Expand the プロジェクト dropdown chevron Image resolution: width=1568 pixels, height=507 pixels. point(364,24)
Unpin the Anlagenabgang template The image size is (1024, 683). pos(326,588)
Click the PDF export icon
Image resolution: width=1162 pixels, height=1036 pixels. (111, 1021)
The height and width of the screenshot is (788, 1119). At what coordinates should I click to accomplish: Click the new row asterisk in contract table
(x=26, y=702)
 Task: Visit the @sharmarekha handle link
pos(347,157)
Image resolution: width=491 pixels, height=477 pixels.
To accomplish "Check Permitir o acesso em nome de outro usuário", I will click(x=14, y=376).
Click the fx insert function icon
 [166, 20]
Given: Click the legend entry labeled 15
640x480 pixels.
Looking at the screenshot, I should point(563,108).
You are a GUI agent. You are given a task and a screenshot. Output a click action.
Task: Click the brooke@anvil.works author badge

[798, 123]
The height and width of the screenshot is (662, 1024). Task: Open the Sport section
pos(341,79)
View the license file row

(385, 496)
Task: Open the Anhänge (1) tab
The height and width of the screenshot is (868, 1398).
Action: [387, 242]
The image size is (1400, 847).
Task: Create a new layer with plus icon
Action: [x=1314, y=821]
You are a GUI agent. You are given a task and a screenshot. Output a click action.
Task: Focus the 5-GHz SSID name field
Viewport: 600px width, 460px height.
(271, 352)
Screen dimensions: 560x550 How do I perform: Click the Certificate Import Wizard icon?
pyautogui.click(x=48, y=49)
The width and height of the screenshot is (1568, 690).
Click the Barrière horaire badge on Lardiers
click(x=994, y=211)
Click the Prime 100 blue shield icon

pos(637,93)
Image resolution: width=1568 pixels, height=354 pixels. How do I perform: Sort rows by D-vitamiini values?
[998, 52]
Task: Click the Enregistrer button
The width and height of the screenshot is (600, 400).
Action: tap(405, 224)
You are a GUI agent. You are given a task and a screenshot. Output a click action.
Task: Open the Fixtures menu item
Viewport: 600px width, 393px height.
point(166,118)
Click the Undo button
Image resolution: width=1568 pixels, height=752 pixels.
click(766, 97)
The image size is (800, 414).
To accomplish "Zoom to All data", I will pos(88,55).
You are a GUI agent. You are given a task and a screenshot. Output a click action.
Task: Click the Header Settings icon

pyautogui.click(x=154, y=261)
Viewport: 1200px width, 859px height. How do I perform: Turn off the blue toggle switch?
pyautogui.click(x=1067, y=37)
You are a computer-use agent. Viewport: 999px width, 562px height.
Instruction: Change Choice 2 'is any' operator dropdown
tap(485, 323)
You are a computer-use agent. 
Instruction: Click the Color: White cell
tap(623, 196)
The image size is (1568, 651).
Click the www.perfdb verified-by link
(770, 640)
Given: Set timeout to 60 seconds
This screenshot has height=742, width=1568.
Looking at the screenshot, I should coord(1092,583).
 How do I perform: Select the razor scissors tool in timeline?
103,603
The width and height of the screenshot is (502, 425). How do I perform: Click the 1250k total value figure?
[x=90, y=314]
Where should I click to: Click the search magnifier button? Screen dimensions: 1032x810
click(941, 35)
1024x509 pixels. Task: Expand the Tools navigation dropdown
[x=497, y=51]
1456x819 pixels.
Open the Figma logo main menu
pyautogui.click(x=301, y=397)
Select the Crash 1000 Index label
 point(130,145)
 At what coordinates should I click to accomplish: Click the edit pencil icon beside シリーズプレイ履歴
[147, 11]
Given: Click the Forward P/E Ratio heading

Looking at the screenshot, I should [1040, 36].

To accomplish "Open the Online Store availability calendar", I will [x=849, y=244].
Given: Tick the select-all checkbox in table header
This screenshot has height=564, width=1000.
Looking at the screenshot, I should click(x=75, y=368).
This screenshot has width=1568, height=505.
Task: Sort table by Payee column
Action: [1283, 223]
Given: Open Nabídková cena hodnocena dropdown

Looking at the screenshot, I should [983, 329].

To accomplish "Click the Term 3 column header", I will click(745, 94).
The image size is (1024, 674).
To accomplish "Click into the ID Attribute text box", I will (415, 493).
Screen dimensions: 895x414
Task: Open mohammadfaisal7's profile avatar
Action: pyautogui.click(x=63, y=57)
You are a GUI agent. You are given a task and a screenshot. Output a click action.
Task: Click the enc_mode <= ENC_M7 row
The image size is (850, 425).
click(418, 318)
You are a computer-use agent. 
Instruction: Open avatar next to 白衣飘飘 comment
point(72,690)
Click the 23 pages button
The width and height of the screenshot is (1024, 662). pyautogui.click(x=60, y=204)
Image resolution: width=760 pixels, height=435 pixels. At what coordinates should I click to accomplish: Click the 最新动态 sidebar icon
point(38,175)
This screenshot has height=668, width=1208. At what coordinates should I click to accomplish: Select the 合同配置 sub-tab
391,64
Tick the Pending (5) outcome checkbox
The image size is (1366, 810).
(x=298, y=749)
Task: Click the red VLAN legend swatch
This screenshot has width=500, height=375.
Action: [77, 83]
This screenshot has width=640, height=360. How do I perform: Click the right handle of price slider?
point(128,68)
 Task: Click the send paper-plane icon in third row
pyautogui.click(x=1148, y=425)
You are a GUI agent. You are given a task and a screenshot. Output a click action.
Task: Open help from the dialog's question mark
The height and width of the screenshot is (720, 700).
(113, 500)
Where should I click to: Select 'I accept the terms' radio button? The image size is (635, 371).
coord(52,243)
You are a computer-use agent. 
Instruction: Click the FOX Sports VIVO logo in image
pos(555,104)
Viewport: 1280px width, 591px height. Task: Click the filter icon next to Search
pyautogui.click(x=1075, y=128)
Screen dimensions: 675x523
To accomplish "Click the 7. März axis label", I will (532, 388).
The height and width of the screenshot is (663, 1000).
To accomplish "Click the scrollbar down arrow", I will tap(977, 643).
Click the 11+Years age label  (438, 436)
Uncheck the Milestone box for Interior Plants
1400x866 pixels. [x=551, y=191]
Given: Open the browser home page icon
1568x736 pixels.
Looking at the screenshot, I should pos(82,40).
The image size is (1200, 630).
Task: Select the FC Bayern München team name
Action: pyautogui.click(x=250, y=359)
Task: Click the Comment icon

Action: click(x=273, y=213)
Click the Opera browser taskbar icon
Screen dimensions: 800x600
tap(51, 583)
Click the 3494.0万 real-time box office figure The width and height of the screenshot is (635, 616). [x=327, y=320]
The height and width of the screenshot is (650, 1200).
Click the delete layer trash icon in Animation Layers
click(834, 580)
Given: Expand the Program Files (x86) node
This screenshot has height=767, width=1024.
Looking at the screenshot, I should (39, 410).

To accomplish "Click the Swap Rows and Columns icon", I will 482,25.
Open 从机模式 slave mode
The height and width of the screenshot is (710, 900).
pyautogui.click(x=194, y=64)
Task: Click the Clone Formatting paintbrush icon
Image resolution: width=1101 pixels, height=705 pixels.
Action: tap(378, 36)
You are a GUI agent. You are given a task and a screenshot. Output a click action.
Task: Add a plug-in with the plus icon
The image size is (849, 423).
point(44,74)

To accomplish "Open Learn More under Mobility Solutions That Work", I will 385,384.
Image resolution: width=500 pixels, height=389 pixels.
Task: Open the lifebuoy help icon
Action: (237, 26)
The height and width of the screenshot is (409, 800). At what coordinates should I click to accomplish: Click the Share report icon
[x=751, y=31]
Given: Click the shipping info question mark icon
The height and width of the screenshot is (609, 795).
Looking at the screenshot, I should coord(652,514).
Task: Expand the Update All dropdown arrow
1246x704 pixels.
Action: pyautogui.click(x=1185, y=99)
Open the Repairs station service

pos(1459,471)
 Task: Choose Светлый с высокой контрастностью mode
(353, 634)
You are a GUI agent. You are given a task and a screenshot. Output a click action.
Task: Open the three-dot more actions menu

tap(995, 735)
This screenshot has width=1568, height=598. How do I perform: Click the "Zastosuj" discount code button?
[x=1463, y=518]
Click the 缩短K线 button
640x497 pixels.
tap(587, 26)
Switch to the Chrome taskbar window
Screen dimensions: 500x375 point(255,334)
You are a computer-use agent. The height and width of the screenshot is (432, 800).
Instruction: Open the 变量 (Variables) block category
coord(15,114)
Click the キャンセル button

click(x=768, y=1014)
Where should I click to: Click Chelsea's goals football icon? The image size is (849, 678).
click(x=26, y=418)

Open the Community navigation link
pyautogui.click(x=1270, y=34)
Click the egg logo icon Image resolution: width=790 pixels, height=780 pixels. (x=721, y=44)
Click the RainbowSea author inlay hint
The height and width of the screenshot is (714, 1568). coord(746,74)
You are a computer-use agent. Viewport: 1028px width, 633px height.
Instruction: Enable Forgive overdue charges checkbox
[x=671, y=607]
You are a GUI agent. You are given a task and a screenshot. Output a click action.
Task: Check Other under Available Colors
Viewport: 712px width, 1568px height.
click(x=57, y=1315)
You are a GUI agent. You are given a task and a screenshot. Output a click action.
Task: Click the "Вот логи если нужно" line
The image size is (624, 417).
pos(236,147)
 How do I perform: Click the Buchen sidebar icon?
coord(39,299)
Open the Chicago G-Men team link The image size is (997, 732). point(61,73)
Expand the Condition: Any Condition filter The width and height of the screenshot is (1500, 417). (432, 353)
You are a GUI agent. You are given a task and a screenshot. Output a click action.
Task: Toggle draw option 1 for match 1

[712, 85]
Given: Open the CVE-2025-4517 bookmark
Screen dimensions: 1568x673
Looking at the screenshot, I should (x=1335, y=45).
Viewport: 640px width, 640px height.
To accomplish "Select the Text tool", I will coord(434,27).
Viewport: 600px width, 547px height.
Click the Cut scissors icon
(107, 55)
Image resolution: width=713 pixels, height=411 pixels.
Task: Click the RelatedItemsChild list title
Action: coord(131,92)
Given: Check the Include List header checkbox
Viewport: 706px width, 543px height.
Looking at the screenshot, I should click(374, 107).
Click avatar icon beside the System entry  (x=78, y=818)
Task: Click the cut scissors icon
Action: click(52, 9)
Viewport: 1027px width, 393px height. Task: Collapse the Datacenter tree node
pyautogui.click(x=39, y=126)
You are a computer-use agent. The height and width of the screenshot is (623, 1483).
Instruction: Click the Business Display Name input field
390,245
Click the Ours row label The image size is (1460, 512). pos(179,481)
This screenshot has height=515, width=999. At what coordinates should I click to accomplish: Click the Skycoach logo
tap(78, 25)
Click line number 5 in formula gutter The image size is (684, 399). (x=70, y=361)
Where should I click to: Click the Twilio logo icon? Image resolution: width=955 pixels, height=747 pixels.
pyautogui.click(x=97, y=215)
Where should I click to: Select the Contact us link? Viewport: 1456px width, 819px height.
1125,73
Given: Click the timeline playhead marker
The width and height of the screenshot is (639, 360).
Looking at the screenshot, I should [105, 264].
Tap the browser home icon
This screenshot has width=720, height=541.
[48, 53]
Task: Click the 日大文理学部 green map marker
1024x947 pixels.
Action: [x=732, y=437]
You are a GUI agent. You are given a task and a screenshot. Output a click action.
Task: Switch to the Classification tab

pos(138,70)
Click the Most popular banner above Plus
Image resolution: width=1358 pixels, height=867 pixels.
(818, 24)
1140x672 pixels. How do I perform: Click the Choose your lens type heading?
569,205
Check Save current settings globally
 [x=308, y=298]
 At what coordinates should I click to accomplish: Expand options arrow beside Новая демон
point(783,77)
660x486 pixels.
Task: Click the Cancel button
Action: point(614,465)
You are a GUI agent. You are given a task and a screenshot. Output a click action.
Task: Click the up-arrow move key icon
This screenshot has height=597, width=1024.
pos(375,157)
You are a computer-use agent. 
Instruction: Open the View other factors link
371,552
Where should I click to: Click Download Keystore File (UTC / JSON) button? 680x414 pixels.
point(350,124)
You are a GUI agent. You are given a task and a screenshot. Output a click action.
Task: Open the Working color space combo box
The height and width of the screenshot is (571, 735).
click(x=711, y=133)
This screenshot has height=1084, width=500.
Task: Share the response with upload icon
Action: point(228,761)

» EXERCISE REQUIREMENTS: Find every line of the data above that holds the word "legend", then state how many there are and nothing else.

» WRITTEN SOLUTION: 2